[begin Source data]
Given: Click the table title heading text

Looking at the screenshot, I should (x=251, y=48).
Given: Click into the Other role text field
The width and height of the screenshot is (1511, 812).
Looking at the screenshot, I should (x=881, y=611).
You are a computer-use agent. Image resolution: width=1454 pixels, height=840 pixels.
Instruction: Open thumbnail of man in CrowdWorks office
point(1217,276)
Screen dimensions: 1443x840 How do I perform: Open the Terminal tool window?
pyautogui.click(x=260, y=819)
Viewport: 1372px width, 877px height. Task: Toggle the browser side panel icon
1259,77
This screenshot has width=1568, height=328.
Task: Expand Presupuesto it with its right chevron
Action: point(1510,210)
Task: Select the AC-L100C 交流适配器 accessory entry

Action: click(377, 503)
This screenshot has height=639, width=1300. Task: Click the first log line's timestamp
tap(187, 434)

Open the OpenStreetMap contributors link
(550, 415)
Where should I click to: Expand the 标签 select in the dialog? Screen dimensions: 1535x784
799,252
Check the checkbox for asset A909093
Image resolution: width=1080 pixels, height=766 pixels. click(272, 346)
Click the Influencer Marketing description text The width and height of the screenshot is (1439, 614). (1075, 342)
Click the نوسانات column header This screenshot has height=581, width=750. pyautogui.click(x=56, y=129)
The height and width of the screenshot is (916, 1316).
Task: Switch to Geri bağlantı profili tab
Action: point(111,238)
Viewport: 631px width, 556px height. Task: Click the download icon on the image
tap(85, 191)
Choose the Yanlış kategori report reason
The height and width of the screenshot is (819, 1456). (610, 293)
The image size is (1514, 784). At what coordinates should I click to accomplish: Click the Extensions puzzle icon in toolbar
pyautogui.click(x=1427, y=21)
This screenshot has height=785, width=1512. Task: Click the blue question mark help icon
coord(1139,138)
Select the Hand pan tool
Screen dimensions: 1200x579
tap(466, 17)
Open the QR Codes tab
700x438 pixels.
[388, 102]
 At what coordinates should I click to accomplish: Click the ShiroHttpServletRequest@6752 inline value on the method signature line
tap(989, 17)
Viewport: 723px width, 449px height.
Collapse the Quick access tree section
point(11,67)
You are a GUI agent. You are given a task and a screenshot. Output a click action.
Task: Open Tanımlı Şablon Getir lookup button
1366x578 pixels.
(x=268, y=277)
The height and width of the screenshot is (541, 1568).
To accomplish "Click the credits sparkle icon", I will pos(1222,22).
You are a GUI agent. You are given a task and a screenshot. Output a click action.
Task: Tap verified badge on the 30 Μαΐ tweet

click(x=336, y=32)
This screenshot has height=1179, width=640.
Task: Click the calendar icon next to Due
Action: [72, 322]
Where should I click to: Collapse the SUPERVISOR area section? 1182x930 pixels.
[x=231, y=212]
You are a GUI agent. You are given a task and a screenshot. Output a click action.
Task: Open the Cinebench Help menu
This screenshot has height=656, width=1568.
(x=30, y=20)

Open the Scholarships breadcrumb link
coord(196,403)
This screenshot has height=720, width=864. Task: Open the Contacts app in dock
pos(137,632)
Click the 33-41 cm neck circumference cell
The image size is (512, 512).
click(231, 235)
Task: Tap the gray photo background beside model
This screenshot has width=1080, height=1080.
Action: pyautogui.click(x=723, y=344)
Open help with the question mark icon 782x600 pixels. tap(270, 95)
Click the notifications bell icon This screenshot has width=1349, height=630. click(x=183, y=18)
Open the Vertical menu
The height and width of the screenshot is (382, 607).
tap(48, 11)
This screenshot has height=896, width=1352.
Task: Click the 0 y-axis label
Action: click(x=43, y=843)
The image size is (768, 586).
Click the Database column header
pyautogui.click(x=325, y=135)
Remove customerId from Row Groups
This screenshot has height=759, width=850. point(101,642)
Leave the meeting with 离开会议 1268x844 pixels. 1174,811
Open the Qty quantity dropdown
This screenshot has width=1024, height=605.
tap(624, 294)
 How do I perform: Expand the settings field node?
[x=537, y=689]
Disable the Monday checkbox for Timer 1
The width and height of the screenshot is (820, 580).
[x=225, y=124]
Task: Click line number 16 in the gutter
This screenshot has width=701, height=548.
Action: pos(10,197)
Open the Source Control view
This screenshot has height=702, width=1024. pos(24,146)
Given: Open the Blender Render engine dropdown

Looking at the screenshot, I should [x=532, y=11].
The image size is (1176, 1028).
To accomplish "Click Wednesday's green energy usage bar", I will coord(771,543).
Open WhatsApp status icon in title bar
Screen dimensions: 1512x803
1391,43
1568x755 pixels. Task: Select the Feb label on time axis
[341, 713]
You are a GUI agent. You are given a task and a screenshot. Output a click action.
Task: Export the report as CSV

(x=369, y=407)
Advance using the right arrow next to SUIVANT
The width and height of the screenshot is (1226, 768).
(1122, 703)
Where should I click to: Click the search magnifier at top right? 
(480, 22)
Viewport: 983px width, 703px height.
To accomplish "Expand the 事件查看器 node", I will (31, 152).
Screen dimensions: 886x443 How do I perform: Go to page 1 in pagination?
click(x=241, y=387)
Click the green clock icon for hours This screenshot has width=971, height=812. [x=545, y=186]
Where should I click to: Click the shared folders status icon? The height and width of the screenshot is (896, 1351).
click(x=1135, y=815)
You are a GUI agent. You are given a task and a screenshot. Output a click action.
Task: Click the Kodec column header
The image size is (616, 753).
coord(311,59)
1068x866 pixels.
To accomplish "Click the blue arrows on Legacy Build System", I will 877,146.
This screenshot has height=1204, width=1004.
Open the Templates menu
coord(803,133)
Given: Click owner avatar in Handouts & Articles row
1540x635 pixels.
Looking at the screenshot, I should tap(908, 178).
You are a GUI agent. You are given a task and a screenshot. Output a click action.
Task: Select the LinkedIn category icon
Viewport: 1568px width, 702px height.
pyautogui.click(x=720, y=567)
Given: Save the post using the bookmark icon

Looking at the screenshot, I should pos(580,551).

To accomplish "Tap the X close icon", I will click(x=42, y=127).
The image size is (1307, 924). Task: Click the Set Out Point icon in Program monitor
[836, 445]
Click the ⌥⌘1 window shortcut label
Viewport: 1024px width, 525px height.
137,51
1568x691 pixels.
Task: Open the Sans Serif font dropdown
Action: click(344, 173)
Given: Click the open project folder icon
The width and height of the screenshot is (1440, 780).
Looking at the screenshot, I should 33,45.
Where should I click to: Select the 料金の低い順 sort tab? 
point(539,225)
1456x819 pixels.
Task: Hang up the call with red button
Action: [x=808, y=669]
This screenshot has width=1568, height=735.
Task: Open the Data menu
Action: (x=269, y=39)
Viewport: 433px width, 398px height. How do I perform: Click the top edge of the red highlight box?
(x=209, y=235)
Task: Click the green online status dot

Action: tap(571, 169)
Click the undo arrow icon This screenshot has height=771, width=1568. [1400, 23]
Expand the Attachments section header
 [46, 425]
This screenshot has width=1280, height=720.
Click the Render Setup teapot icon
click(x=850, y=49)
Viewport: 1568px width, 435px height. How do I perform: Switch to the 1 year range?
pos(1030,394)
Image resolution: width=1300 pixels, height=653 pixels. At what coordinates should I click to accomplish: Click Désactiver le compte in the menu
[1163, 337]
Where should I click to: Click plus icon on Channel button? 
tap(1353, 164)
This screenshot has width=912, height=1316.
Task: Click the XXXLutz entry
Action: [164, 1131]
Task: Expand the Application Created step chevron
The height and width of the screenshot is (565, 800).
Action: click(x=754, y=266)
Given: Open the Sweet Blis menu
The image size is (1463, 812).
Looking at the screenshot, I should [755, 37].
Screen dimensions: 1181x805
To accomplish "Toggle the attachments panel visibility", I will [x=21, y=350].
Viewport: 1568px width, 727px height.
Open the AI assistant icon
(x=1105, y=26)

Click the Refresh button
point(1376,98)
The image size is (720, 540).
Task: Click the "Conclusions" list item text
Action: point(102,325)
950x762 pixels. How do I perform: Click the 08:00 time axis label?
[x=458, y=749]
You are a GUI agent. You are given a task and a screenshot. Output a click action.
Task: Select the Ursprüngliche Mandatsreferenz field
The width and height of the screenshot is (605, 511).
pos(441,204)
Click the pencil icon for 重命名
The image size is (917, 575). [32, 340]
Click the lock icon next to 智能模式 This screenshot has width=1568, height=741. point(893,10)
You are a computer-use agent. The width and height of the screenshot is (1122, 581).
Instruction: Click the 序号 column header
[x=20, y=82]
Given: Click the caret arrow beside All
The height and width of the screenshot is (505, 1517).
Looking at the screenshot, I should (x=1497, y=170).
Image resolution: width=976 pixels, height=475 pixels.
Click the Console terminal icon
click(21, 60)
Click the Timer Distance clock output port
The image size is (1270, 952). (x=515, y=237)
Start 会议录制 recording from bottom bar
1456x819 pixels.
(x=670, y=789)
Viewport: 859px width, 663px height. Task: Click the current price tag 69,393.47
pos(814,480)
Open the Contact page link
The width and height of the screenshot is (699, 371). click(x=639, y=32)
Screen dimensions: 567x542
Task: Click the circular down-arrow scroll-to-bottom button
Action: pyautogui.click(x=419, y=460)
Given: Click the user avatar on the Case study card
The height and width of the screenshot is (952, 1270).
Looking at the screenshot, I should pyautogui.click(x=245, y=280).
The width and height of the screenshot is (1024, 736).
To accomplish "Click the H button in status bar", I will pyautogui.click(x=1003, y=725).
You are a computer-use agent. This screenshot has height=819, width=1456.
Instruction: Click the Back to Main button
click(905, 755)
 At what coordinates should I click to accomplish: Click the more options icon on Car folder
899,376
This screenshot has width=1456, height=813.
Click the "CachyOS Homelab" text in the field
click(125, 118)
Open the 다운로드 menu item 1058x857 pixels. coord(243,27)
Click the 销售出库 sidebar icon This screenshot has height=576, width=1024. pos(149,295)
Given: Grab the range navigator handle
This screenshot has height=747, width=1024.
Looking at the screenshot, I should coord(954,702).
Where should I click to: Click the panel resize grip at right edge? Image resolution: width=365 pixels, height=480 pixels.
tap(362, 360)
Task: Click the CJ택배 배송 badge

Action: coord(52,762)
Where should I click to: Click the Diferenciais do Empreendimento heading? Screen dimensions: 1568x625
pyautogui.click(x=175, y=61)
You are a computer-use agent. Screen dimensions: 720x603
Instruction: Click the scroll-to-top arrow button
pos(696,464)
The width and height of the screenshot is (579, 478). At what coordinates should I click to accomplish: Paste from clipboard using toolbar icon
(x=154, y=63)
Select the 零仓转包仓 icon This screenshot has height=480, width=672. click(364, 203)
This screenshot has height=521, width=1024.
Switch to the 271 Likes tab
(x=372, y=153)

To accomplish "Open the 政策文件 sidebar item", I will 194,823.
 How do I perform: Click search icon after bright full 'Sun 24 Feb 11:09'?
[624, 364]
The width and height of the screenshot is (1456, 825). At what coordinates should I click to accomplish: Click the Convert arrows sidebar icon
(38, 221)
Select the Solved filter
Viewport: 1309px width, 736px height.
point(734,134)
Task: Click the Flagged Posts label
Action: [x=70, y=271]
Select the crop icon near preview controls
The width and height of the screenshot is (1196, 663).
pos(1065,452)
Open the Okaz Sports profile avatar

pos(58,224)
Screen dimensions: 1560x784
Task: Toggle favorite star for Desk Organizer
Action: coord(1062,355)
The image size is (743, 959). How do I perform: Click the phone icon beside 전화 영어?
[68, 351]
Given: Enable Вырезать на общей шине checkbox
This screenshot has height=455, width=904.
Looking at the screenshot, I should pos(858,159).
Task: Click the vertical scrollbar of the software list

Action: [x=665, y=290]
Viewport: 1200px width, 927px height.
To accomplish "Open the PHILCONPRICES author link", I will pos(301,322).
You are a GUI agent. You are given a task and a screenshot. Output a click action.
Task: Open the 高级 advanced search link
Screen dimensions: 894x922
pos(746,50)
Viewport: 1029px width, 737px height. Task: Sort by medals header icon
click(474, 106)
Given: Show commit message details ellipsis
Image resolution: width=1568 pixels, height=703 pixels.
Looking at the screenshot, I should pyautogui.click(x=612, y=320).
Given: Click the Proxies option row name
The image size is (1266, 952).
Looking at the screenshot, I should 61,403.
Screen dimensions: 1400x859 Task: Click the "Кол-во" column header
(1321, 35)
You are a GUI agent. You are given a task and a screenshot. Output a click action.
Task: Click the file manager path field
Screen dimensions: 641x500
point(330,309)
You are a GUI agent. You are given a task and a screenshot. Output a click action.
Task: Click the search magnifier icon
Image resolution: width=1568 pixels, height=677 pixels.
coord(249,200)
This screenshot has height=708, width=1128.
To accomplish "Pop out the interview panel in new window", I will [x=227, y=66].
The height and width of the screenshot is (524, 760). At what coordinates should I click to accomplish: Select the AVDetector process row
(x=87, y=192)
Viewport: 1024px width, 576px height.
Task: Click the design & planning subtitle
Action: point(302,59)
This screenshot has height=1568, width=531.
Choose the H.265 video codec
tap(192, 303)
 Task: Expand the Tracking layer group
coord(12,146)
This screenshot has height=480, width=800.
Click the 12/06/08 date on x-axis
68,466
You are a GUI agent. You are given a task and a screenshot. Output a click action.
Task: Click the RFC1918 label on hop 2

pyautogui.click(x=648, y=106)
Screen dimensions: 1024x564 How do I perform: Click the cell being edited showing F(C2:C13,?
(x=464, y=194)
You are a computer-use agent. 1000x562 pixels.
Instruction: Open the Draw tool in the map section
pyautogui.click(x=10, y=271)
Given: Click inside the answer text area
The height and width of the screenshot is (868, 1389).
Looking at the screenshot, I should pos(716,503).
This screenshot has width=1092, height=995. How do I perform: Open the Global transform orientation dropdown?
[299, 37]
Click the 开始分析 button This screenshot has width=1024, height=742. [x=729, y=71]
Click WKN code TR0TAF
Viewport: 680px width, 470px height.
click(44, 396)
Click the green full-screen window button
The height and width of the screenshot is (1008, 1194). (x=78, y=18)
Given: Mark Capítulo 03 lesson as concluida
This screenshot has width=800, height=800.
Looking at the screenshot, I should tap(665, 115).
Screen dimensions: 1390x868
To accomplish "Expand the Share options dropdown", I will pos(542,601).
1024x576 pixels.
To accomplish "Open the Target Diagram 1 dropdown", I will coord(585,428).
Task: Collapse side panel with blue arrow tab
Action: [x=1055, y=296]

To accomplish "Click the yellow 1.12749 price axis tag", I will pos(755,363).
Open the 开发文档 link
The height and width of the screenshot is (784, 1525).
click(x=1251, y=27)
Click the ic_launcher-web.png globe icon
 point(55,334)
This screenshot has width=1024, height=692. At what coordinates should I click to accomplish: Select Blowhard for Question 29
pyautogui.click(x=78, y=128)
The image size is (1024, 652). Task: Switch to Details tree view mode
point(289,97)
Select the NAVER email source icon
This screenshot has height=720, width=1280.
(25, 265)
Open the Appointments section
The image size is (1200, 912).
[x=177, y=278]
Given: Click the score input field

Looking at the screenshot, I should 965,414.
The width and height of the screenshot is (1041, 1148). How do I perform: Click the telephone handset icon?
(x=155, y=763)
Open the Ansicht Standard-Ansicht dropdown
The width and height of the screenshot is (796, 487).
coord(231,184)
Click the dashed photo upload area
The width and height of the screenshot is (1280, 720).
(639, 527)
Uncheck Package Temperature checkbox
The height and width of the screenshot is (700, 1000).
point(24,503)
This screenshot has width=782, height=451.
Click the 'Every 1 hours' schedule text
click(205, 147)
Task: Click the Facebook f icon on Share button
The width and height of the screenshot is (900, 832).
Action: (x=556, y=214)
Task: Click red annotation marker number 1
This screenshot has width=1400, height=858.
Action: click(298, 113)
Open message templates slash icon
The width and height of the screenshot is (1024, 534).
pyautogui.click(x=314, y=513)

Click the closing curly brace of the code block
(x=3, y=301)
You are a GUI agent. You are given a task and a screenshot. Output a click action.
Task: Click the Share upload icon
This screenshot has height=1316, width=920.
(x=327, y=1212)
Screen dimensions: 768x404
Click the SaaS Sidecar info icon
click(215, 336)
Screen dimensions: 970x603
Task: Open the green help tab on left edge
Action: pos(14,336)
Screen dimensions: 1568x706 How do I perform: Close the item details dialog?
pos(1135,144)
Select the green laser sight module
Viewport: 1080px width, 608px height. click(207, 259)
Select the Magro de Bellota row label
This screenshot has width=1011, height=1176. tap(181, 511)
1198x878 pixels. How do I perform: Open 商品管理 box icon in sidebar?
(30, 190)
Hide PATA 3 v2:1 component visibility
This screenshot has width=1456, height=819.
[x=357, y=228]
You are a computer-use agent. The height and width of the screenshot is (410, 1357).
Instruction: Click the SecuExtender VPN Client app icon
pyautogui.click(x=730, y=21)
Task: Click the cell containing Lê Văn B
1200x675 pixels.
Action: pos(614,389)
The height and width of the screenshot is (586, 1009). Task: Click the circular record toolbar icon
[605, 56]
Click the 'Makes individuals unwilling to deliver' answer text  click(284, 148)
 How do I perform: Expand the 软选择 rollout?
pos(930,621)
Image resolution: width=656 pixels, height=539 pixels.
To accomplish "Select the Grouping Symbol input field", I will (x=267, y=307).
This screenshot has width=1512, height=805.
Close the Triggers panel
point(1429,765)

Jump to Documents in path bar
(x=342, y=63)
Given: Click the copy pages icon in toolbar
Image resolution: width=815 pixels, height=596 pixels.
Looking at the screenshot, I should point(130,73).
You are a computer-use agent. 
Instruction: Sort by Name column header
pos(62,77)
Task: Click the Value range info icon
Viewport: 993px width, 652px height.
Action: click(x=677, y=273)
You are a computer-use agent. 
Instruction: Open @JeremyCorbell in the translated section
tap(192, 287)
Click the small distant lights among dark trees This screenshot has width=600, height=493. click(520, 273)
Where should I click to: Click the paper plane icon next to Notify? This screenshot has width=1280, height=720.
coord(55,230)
[end Source data]
▸ **Exercise prompt**:
Count how many lines of the material contain the string "entry", treating uppercase and lowercase as different, and give only that number.

▸ **Response**:
2